Dedico la segunda parte del libro a hablar de aventuras tentativas de nuestra época, y propongo dos tras analizar el papel del trabajo. Tanto la lucha contra el cambio climático como la exploración espacial cumplen con la definición de aventura: una empresa en la que, al volcar nuestra vocación o suerte individual, aportamos al horizonte colectivo. Así nos lo cuentan y así es: aunque los esfuerzos principales correspondan a los grandes contaminadores, sabemos que nuestras acciones individuales agregadas cuentan a la hora de reducir las emisiones. Poner el aire acondicionado a 23 grados en vez de a 18 en pleno agosto puede servir, por ridículo que parezca. O tirar la basura en el tacho correcto. Puede parecer ridículo dado el poder de una parte y de otra, pero revela el fondo de lo que hablo: todos somos necesarios. Quizá construir un dique con grandes compuertas en el estuario de un gran río o a las puertas de Venecia sea más lustroso que cualquier esfuerzo personal de nuestra rutina, pero están profundamente conectados.

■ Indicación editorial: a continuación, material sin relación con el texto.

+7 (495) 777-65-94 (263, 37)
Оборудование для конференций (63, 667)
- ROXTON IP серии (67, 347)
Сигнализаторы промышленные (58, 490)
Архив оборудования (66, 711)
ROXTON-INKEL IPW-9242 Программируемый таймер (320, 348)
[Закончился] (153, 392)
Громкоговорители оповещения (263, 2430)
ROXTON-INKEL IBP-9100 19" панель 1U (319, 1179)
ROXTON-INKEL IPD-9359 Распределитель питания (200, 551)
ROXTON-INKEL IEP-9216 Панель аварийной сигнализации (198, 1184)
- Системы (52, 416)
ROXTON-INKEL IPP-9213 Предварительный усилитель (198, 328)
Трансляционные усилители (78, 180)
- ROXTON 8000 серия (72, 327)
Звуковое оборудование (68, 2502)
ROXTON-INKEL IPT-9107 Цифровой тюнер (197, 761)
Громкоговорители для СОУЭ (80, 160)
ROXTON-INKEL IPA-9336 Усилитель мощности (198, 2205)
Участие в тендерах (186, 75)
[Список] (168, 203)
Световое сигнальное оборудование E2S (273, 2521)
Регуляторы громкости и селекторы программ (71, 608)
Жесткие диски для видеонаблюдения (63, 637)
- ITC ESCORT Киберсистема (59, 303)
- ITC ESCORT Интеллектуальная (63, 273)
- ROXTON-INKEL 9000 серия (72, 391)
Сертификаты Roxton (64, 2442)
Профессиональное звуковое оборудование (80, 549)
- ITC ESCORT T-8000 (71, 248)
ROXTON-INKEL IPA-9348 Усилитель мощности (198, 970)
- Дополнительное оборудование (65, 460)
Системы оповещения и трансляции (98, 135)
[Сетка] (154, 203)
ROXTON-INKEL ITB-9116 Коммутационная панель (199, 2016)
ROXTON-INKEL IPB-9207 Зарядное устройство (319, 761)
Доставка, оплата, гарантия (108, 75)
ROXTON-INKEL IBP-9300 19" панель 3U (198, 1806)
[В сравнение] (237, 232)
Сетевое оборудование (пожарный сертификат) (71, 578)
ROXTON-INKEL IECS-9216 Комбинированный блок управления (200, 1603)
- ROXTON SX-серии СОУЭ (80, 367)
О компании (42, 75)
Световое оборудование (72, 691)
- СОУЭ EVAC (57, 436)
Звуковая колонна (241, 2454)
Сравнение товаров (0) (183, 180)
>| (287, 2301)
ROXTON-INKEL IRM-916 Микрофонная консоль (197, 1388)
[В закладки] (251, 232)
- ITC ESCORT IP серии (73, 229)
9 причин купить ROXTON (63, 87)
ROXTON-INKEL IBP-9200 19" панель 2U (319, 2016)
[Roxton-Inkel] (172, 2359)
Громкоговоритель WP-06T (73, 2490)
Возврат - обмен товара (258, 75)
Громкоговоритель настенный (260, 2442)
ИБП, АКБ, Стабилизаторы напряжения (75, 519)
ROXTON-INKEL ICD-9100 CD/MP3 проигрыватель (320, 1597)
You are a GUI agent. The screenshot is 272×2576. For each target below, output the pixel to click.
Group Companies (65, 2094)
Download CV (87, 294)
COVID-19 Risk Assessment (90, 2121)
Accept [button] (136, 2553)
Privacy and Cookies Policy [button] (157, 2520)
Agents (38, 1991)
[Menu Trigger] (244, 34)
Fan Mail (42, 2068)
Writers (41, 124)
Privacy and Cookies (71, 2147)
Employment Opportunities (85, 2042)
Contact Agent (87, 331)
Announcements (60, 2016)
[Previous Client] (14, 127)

Respecto al capítulo sobre la exploración espacial, está relacionado con el posible fracaso ante la aventura del cambio climático. Pero no sólo, porque también remite a las preguntas esenciales, eso que cuando estudiábamos filosofía en el instituto nos explicaban como las preguntas “primeras y últimas”. La exploración espacial es imagen y reflejo de todo eso, y está presente en cualquier aventura. Ahora como realidad en sí, pero antes como instrumento: las estrellas nos guiaban en medio del océano cuando no teníamos tecnología ninguna. Hay algo bonito en esa imagen, como si nos guiaran hacia ellas mismas. Lo que decía ET: mi casa.  

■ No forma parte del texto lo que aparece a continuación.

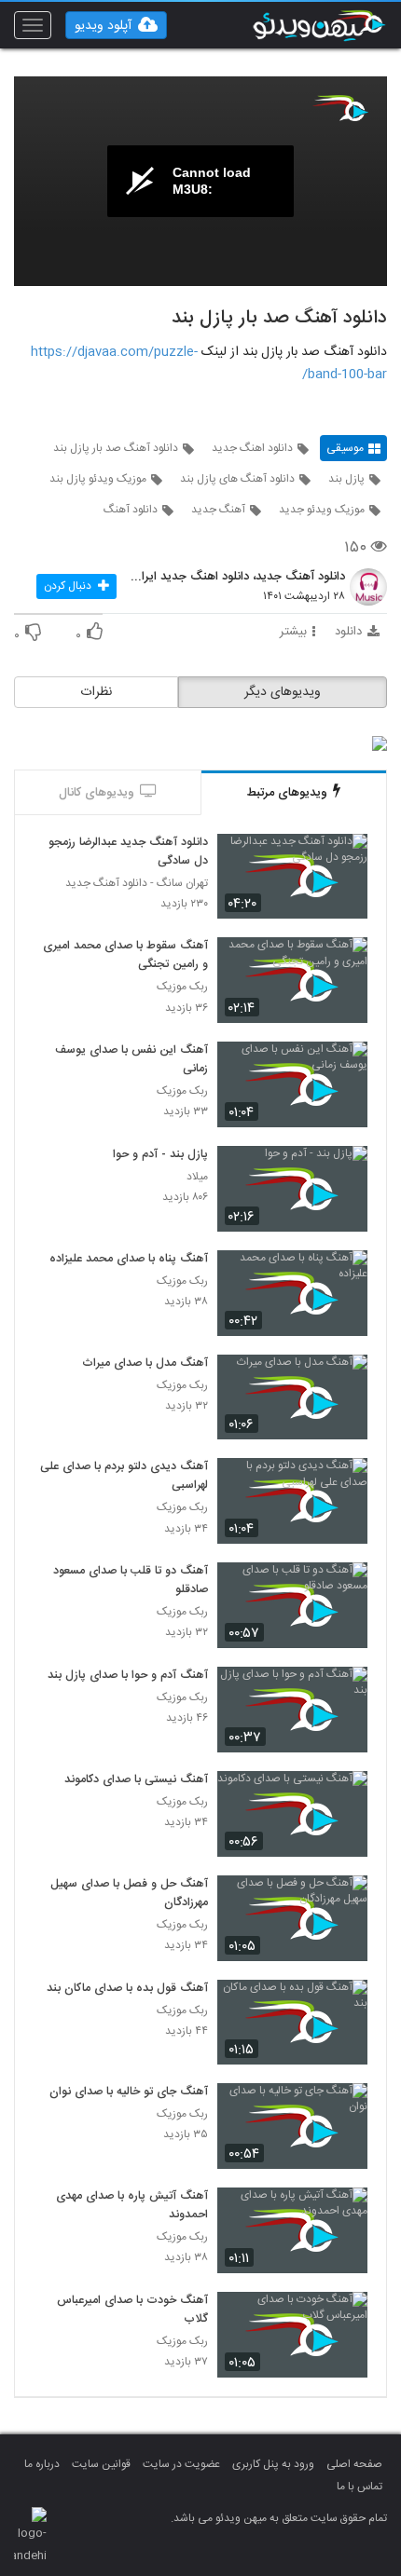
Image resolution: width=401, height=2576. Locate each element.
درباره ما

¿La Renta Básica Universal no sería candidata a articular una nueva aventura, proyectada en una utopía postrabajo del futuro nacida, entre otros menesteres, del progreso? ¿Cumple las condiciones para instituirse en meta colectiva?

Tengo mis dudas. Defiendo la Renta Básica, y creo que llegará, por suerte, más pronto que tarde. Pero no la ligo tan claramente a la aventura. Creo que liberará muchos talentos y esfuerzos que ahora están volcados en trabajos extenuantes, y que todos ganaremos con ello. Pero el trabajo, sin ser una aventura, tiene un papel importante en la cohesión de la comunidad y en el propio papel que cada uno juega en ella. Por eso soy tan escéptico con conceptos como la flexiseguridad o la formación permanente: la felicidad es una fórmula compleja, que cuesta mucho encontrar, y no varía en función de lo que Amazon o Apple quiera imponer a un minorista. No es lo mismo ser panadero con tu negocio que repartidor de Glovo u operario conductor de Uber, pero parece que esto hay quien todavía no lo entiende porque cree que si la remuneración es parecida, debe serlo la satisfacción. Con todo eso se hacen discursos en los que, o estás con el cambio, o eres poco menos que un parásito. Eso me parece agotador e insostenible. Además, el trabajo es importante como centro que debe equilibrar lo que uno da y recibe de la sociedad. Por eso utilizo la película 'El cazador', de Michael Cimino, para explicar ese vínculo entre profesión y comunidad: todos ellos son trabajadores de una fundición en la que deben esforzarse y arriesgarse, pero parecen razonablemente satisfechos. Entonces, finales de los 60, todavía creen que prosperarán, y piensan que tienen algo que defender, un país que les protege y les da oportunidades, y por eso van a Vietnam como quien va a una fiesta. Después viene el desengaño terrible, la muerte, la locura, el malestar. Pero antes hubo vida.